# New Owner - Generators And The 23krs



## Duc995 (May 7, 2007)

I am new to the Kargoroo and was wondering if you have any info and/or photos of a generator setup?

Do most people us portables or have some installed a generator as an aftermarket mod?

Thanks!

-Rob


----------



## Carey (Mar 6, 2012)

Here is what I done on my 23krs Roo..

Click for Link

Carey


----------



## wolfwood (Sep 19, 2005)

Hi Dr. G
















I don't have a Roo nor a Generator







just a big Outbacker's WELCOME for you!!!

Welcome aboard - glad you've joined us!!!!


----------



## Carey (Mar 6, 2012)

I forgot that... Sorry..









Welcome and Congrats on the Roo...... You'll love it!

Carey


----------



## skippershe (May 22, 2006)

Hi Dr. G
















to Outbackers! 

AND Congrats on your new Roo!









We have the 28krs and a single Honda eu2000i portable generator that we just pull out of the garage and set it up out of the way with the Outback's power cord and adaptor plugged into it. At night we either bring it in or disguise it under the front entry steps...just depends where we're camping.

Where are you located??

Please post often and Happy Camping!


----------



## Duc995 (May 7, 2007)

Thanks guys!

I am in central AZ - until the end of the month - at which time we are packing up the "Roo" and hitting the road! We're planning on traveling the entire summer in this contraption!


----------



## skippershe (May 22, 2006)

Dr. G said:


> Thanks guys!
> 
> I am in central AZ - until the end of the month - at which time we are packing up the "Roo" and hitting the road! We're planning on traveling the entire summer in this contraption!


Good for you!
I certainly hope that you will consider joining us at the Western Region Outbackers Rally in Zion, Utah








It's practically in your own back yard!


----------



## mik0445 (Jun 5, 2006)

Congrats and welcome...the 'roos are still taking over!

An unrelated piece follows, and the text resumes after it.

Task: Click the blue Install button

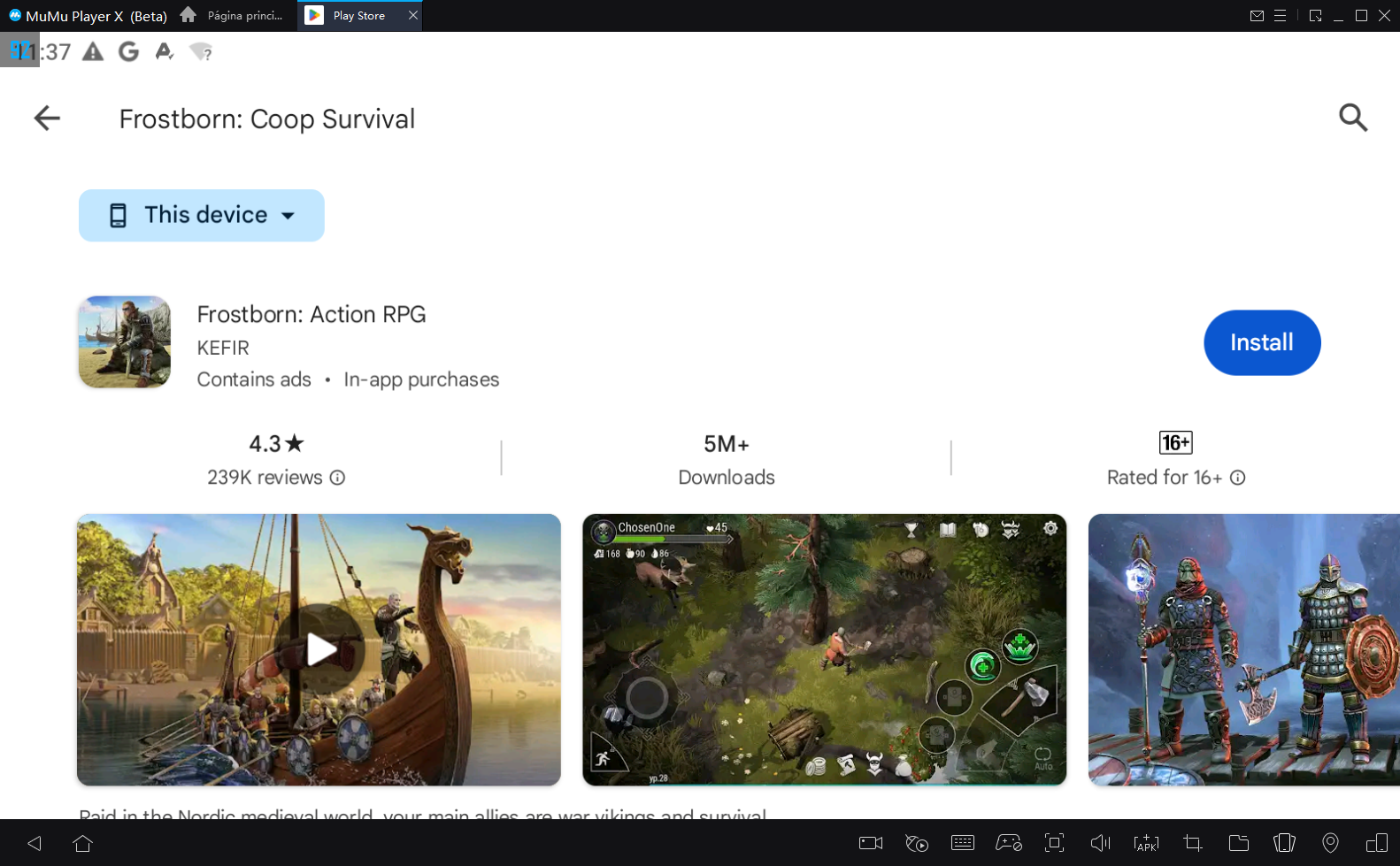Action: 1261,342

We use 2 Honda 2k watt generators with the parallel cable. It's got enough power for whatever we need, and if we're camping in the cooler weather, all we have to tote around is one. I store both of em under the queen slide when it's pushed in for travel. As for while we're camping I bought a hefty padlock and one of the heavy duty 'uncuttable' cables to secure them to the frame in front of the bumper. We usually stick them under the slide while its extended to help keep them out of the weather.


----------



## Duc995 (May 7, 2007)

mik0445 said:


> Congrats and welcome...the 'roos are still taking over!
> 
> We use 2 Honda 2k watt generators with the parallel cable. It's got enough power for whatever we need, and if we're camping in the cooler weather, all we have to tote around is one. I store both of em under the queen slide when it's pushed in for travel. As for while we're camping I bought a hefty padlock and one of the heavy duty 'uncuttable' cables to secure them to the frame in front of the bumper. We usually stick them under the slide while its extended to help keep them out of the weather.

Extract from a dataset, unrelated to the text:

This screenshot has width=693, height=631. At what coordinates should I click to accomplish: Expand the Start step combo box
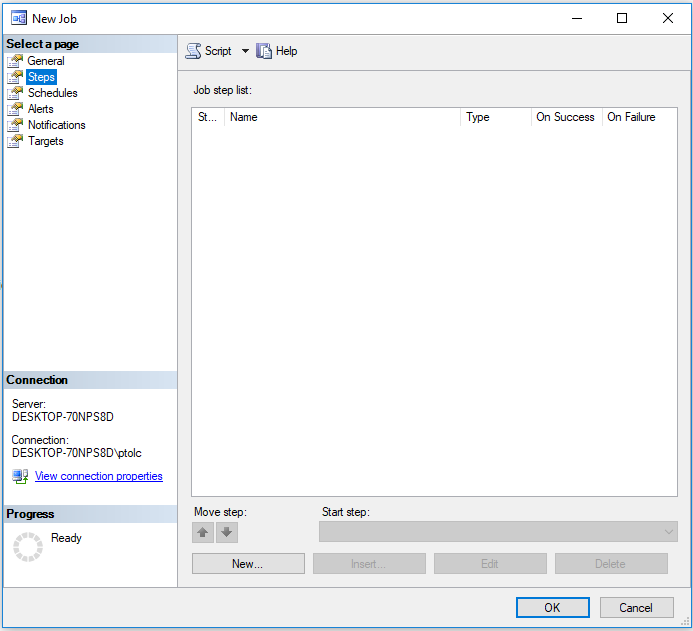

Thanks! Do you run them under the slide out while you are sleeping? Sounds like a no no for Carbon Monoxide (CO) poisoning - not to mention the noise!

Thanks for the suggestion on the place to store the Hondas while driving!


----------



## mik0445 (Jun 5, 2006)

Dr. G said:


> Congrats and welcome...the 'roos are still taking over!
> 
> We use 2 Honda 2k watt generators with the parallel cable. It's got enough power for whatever we need, and if we're camping in the cooler weather, all we have to tote around is one. I store both of em under the queen slide when it's pushed in for travel. As for while we're camping I bought a hefty padlock and one of the heavy duty 'uncuttable' cables to secure them to the frame in front of the bumper. We usually stick them under the slide while its extended to help keep them out of the weather.

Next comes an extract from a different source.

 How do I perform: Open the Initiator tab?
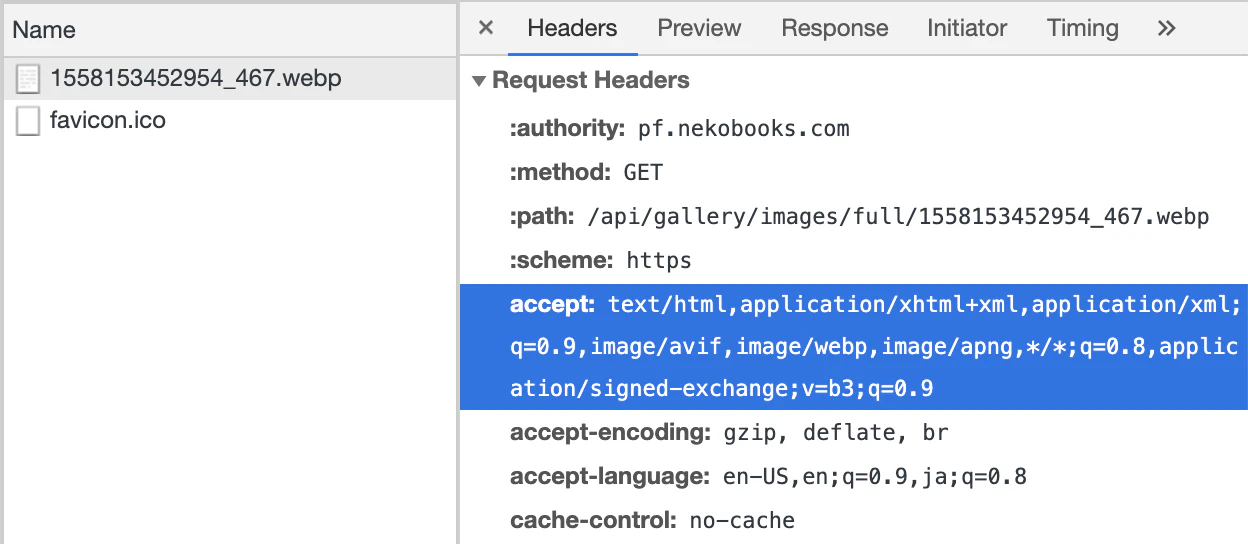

Thanks! Do you run them under the slide out while you are sleeping? Sounds like a no no for Carbon Monoxide (CO) poisoning - not to mention the noise!

Thanks for the suggestion on the place to store the Hondas while driving!
[/quote]

We have ran them under the slide without a problem. There should be enough air that CO would not be a problem, and we usually don't have the windows open. Our alternate location, when not under the slide, is about 2 feet to the side of the camper. The slide is sealed and the CO detector is right next to the slide in our tt. As for the noise, I spent almost $2k on generators for a reason. You can barely hear them inside the tt, actually I can't hear them run when the heater is on. We like 'gray' noise when we sleep, so the generators provide that, and if someone tried to be dishonest in the middle of the night we'd be more likely to wake up.


----------



## Duc995 (May 7, 2007)

skippershe said:


> Congrats and welcome...the 'roos are still taking over!
> 
> We use 2 Honda 2k watt generators with the parallel cable. It's got enough power for whatever we need, and if we're camping in the cooler weather, all we have to tote around is one. I store both of em under the queen slide when it's pushed in for travel. As for while we're camping I bought a hefty padlock and one of the heavy duty 'uncuttable' cables to secure them to the frame in front of the bumper. We usually stick them under the slide while its extended to help keep them out of the weather.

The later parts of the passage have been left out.